2015.07/04 ポリカーボネートの問題(昨日の続き)
これは6月末に参加した高分子自由討論会で勉強した結果であるが、ポリカーボネートという樹脂は高分子のからみあいが原因で面白い特性が観察されるという。T大O教授の講演であるが、当方も昨日紹介したいきさつがあり、ご発表といくつか一致するデータを持っていた。
この先生のご発表は実務に直結する話題が多く、高分子自由討論会の楽しみの一つである。発表内容含めここで書くわけにはいかないので、ご興味のある方は弊社へ問い合わせていただくか、来年度参加されてはいかが?まことに自由な討論会で楽しい。参加費も巷のセミナー費よりも安い。
さて、この先生のご発表を公開するわけにはいかないが、以下は受け売りであることを前提に読んでいただきたい。早い話が当方のこれまで悶々としていた問題を明快に解いてくださったその結果を当方の責任で書く。
まず、PCの難燃化について。一部のPCを除き、PCの難燃性は高く難燃剤を添加しなくとも自己消火性を示す。しかし、これがポリマーアロイになると難燃剤が必要になる。ところが混練条件により難燃性が変化するのである。PCマトリックスにおける難燃剤の分散状態が変わるため、と予想していたが、「なぜ」が分かっていなかった。

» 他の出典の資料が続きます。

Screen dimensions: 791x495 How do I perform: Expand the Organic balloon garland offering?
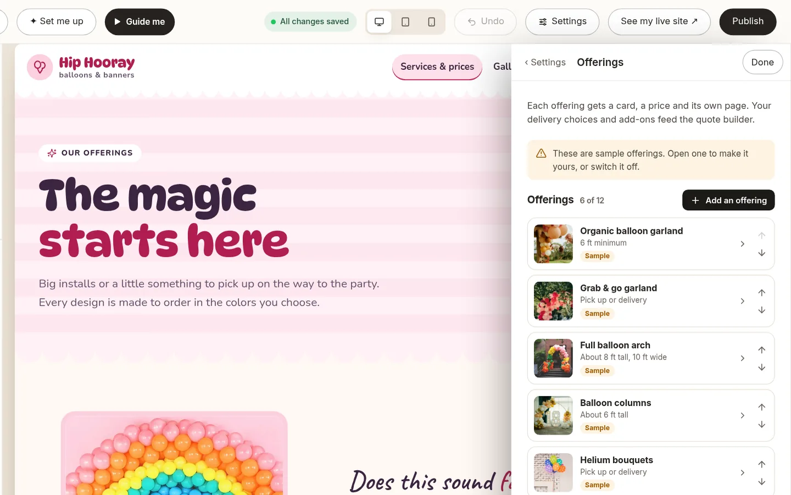tap(742, 244)
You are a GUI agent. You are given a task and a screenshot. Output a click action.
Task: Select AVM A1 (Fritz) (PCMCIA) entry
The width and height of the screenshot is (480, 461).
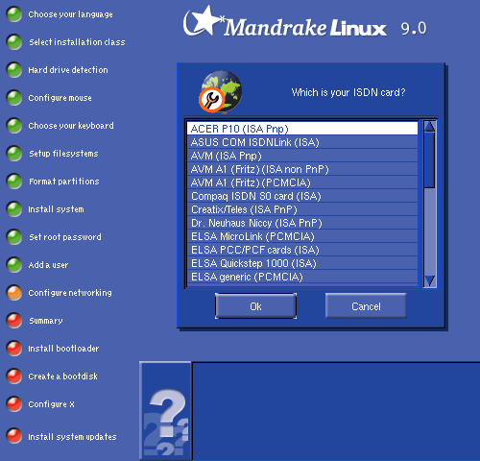[x=302, y=182]
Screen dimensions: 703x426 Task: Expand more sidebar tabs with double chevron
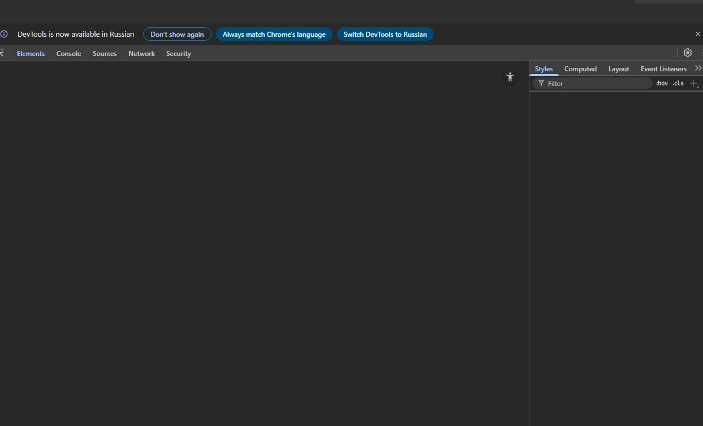point(698,68)
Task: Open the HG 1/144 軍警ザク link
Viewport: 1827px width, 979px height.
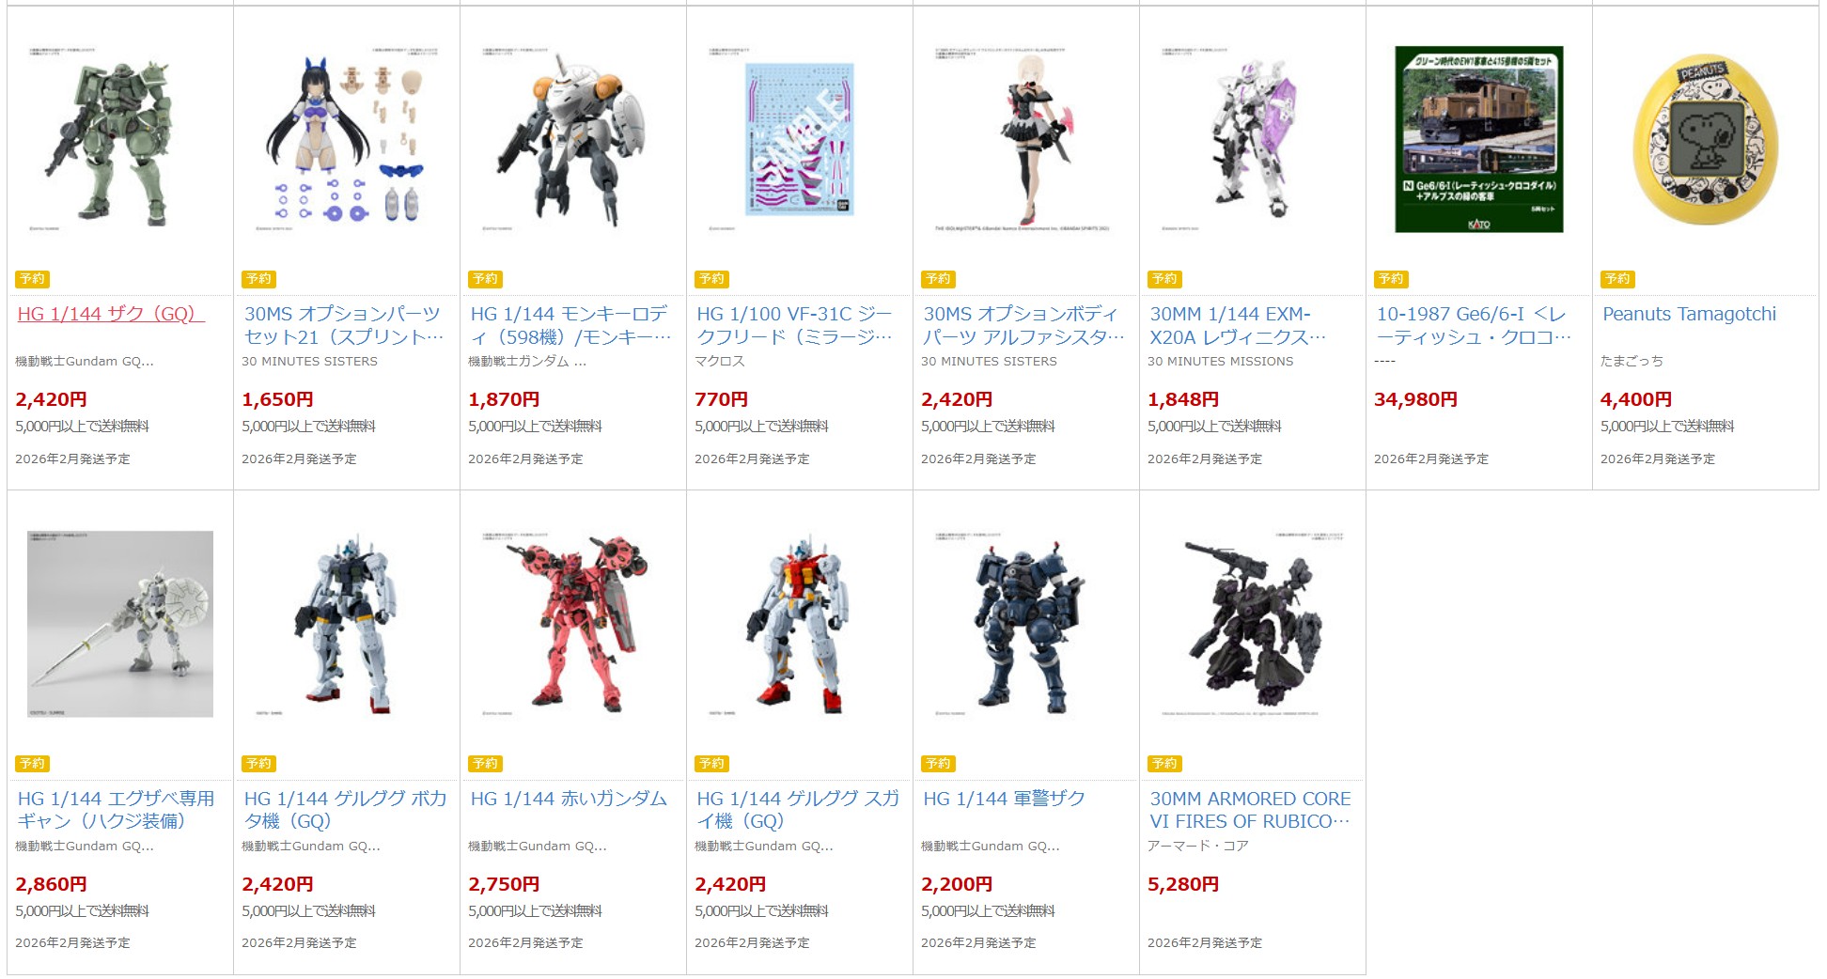Action: (1004, 799)
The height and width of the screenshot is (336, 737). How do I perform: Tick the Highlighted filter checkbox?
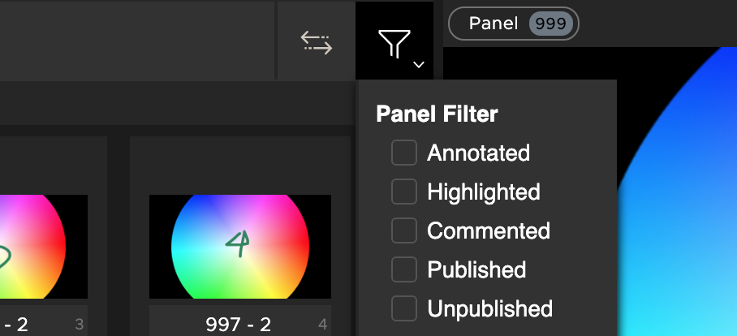click(x=404, y=192)
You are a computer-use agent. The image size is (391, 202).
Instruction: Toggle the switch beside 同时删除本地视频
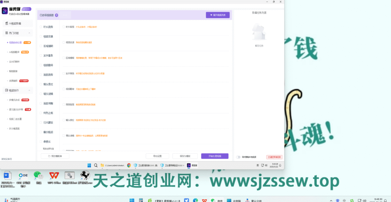click(238, 157)
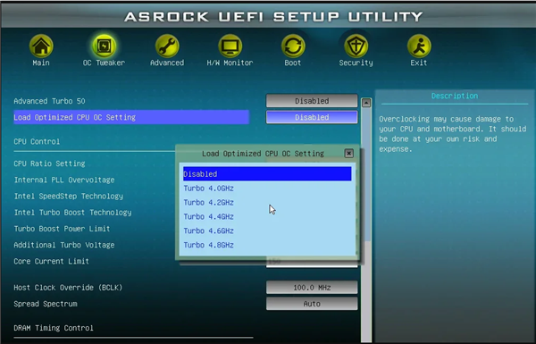Screen dimensions: 536x344
Task: Open the Advanced wrench icon
Action: point(167,46)
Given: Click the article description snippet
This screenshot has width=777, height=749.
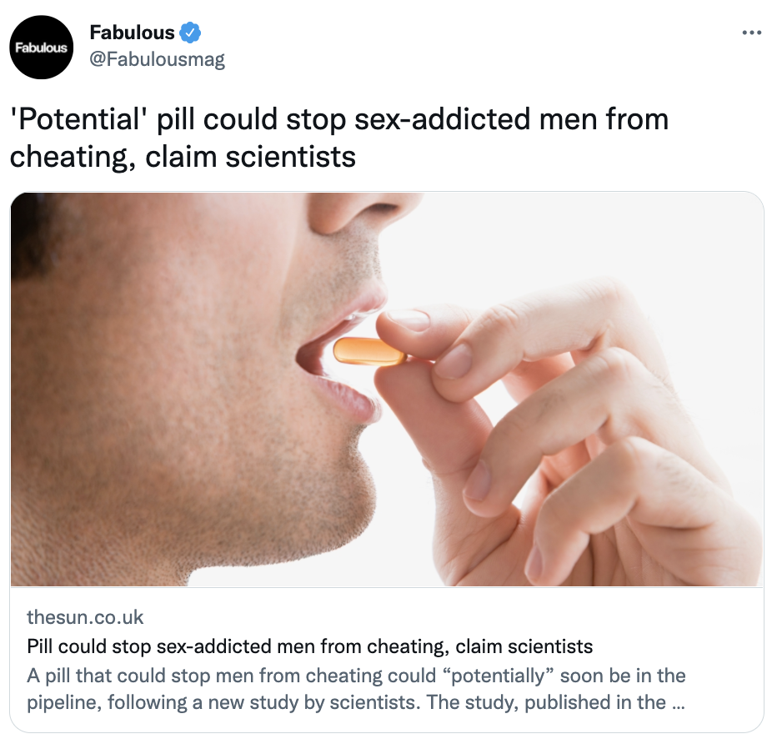Looking at the screenshot, I should [356, 689].
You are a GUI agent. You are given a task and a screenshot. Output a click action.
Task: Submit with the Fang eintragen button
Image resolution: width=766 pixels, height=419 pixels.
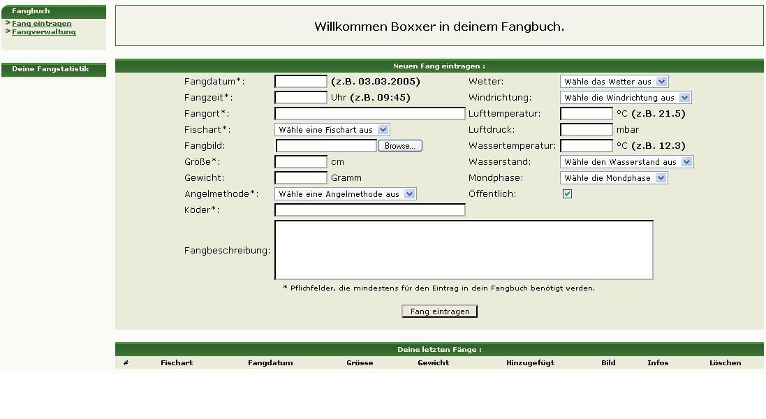click(x=439, y=311)
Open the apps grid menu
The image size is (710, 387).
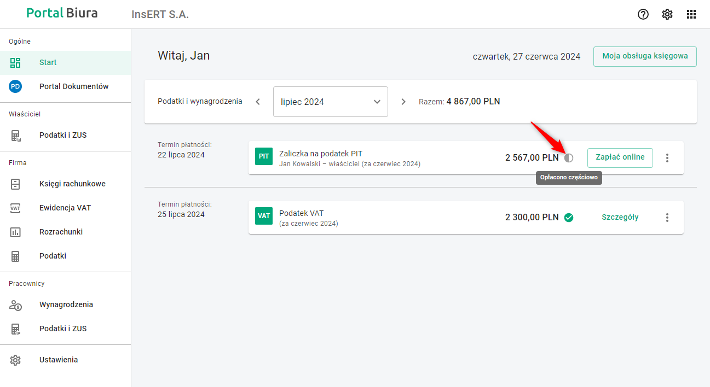coord(691,15)
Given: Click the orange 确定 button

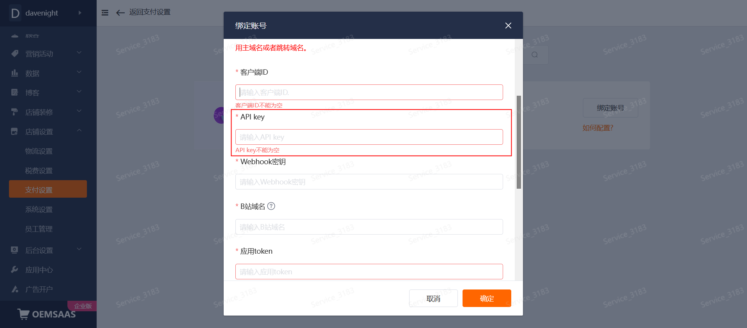Looking at the screenshot, I should click(x=487, y=298).
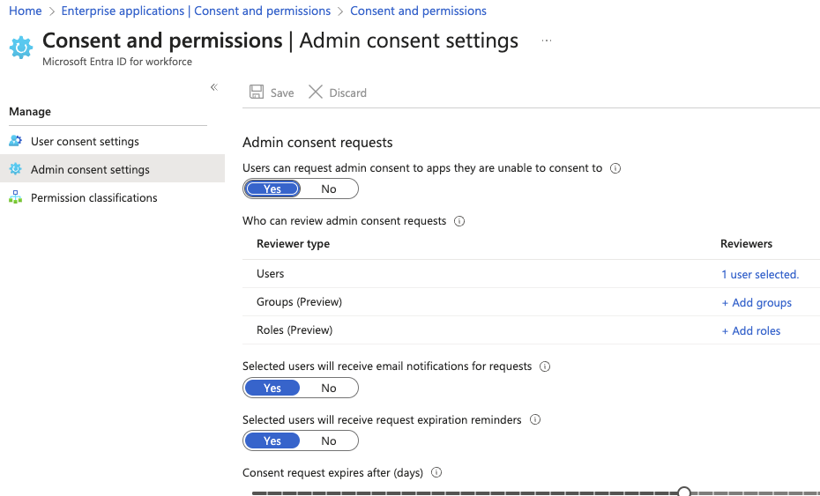Click info icon beside 'Users can request admin consent'
Screen dimensions: 820x496
point(615,168)
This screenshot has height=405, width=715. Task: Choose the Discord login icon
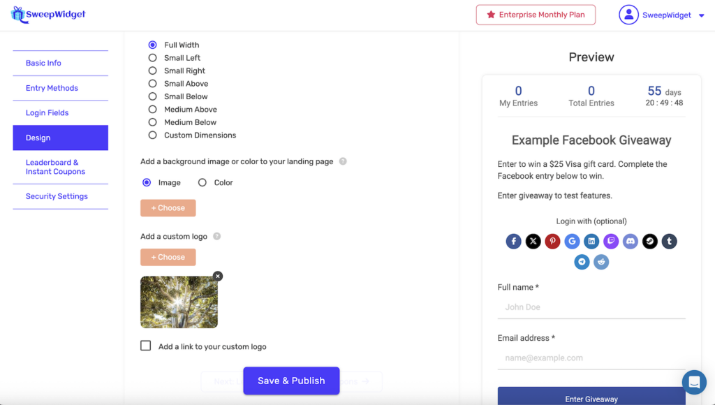coord(631,242)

難燃剤の分散状態にPCの絡み合い密度が関係している可能性があり、混練条件によりそれが変化するため、と勝手な想像をしてみた。昨年行った実験結果を見てみると、その傾向が出ていた。この絡み合い密度の問題は難燃剤の分散状態に影響があるだけではない。
射出成形性にも影響がでる。これは極端なサンプル比較を行うとわかりやすい。例えばカオス混合を行ったPC/ABSと行わなかったPC/ABSでは、前者の方が射出成形のOWが広くなる。これは、粘弾性の周波数分散を見ても理解できるが、O教授の考察を拝借すれば見事に説明できる。
科学は技術開発で遭遇する現象を解明してくれる。科学において技術とは全く異なる実験の場で出されたデータとその考察を技術開発の現場で用いることができるのは、真理が一つという信頼があるからである。